İnsan karakterindeki salgın hastalık: Şükürsüzlük…
Haz ve hız çağının hüküm sürdüğü zamanlarda yaşamaktayız… Her şeyin hızlısının makbul olduğu, lezzetin ve hazzın peşine düşüldüğü bir dünya var karşımızda… Dahası, "Sen en iyisine lâyıksın/Neden daha fazlasını istemeyesin?/Kendini bundan mahrum etme/Sana, ancak mükemmel olan yakışır" gibi aldatıcı, baştan çıkarıcı ve yoldan saptırıcı, tamamen kişinin egosuna, bencilliğine hitap eden reklamlarla açık ya da gizli bir "telkin bombardımanı"na muhataptır, insanlık… Kitle iletişim araçlarının, en ücra köşedeki insana varıncaya dek herkesi etkilemeyi başarabildiği dünyamızda, kendisini bu olumsuz telkinlerden koruyabilenlerin sayısı gerçekten çok ama çok az diyebiliriz…
Özellikle bugün, yetişmekte olan nesiller için çok önemli bir problemle karşı karşıyayız: Şükürsüzlük… Evet, beraberinde "kanaatsizlik" ile birlikte dolaşan ve adına "şükürsüzlük" diyebileceğimiz bu karakter özelliği, bilhassa sosyal medya ve tüm sanal mecraların olumsuz etkilerine muhatap olan gençlerimizi ve çocuklarımızı, hatta yetişkinler grubundaki insanlarımızı bile tahminlerin üstünde bir oranda olumsuz yönde etkiliyor ve etkilemeye devam edecek gibi de görünüyor… Her şeyden önce bir "karakter özelliği" olarak görüp kabul edebileceğimiz "şükürsüzlük" kavramının farkında olmak; onu tanımak ve yeni yetişen nesillere tanıtmak, gereken durumlarda uyarılarda bulunmak, her birimiz için bir görev gibi duruyor karşımızda…

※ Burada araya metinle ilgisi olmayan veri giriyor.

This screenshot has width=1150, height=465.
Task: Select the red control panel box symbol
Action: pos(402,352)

"Şükür sahibi olmak" da öğrenilen ve öğretilebilen bir karakter özelliği olduğuna göre işe onu tanımakla başlamak en doğru seçim olacaktır. Çünkü mensubu olmakla şerefyâb olduğumuz yüce dinimiz, önce müsbet olanı öğreten bir yol izlemiştir daima… Bunun bir uzantısı olarak öncelikle iman öğretilmiş, sonra inançsızlık tanıtılmış ve sakındırılmıştır. Dolayısıyla "şükürsüzlük" belâsından önce "şükür sahibi olmak" nimetinden söz etmeli; dahası, öncelikle "şükür" kavramından bahsetmeliyiz…
ŞÜKÜR NEDİR?
Arapça bir kelime olan ve dilimize bu şekilde yerleşen "şükür", sözlüklerde şu anlamlara gelmektedir: "Yapılan iyiliğin farkında, bilincinde (iyilik bilir) olmak, kendisine yapılan iyiliği gizlemeyip açıklamak, yaymak; iyilik edeni iyiliğiyle anmak ve övmek; iyiliğini gördüğü kimseye minnettarlık duymak."

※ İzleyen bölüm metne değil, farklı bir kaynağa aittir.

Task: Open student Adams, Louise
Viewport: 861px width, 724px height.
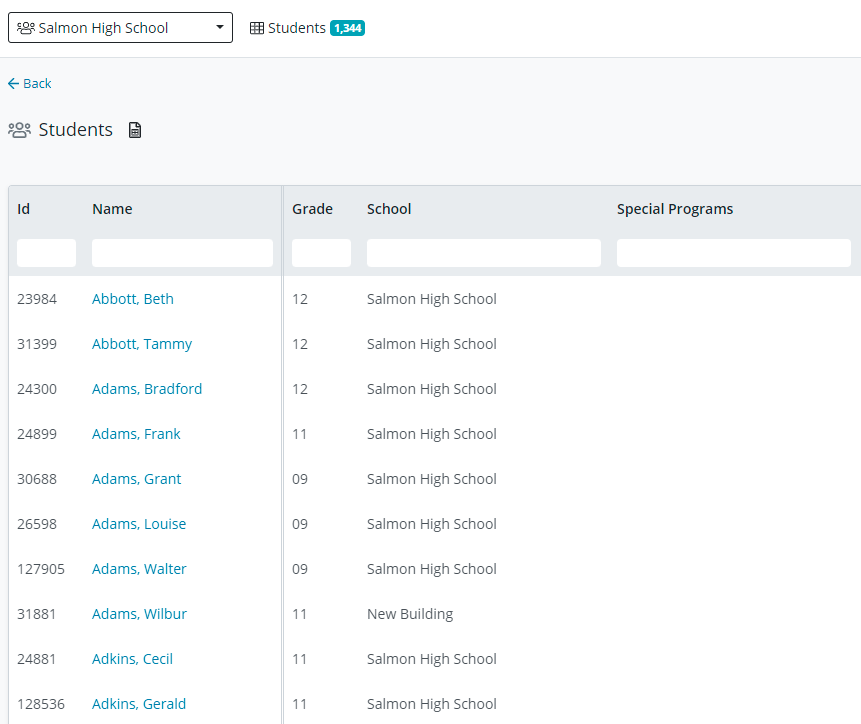Action: [x=139, y=524]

Kelime olarak bu anlamları taşımakla beraber aynı zamanda dinî açıdan da önemli bir değere sahip olan "şükr" kavramı, İslam âlimleri tarafından şu ifadelerle tarif edilmiştir: "Şükr, gerek doğrudan Allah'tan gelen gerekse insanlar aracılığıyla gelen herhangi bir nimete ve iyiliğe karşı minnettarlığını ifade etmek, bu nimete ve iyiliğe, söz veya fiille mukabelede bulunmaktır. Yine o, aynı zamanda Allah'a itaat edip günah işlemekten uzak durmak suretiyle kendisine verilen bu nimetin gerektirdiği şekilde davranmaktır."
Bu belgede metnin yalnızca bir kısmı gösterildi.